A better method for planning complex visual tasks | MIT News
A better method for planning complex visual tasks | MIT News
https://news.mit.edu/2026/better-method-planning-complex-visual-tasks-0311
Publish Date: 2026-03-11 00:00:00
Source Domain: news.mit.edu
- MIT researchers have created a generative AI framework for long-term visual task planning, like robot navigation, that is about twice as effective as some existing techniques.
- The framework uses a specialized vision-language model to perceive the scenario and simulate actions needed, then transforms the simulation into a planning problem in a formal language.
- The approach outperforms baseline models by generating actionable plans with a 70 percent success rate.
- The system can solve new, unseen problems, making it well-suited for dynamic environments.
- The researchers combined the strengths of vision-language models and formal planners, successfully generalizing to new instances.

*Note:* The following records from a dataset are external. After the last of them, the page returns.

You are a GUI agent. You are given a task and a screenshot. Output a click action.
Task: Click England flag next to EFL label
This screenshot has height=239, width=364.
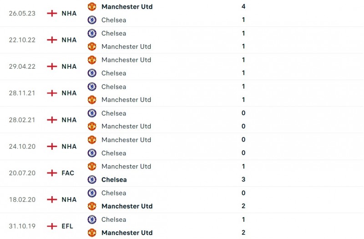(x=52, y=226)
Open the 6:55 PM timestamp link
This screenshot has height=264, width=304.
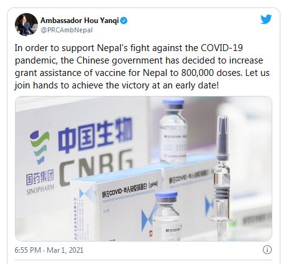pyautogui.click(x=28, y=250)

- The developed system, called VLM-guided formal planning (VLMFP), includes two models, SimVLM and GenVLM, that facilitate action simulation and generation of formal planning files respectively.
- The framework achieved significant success rates in multiple planning tasks, including 2D and 3D scenarios such as multirobot collaboration and robotic assembly.
- The researchers aim to improve the complexity handling of the system and reduce errors or “hallucinations” from the vision-language models in future work.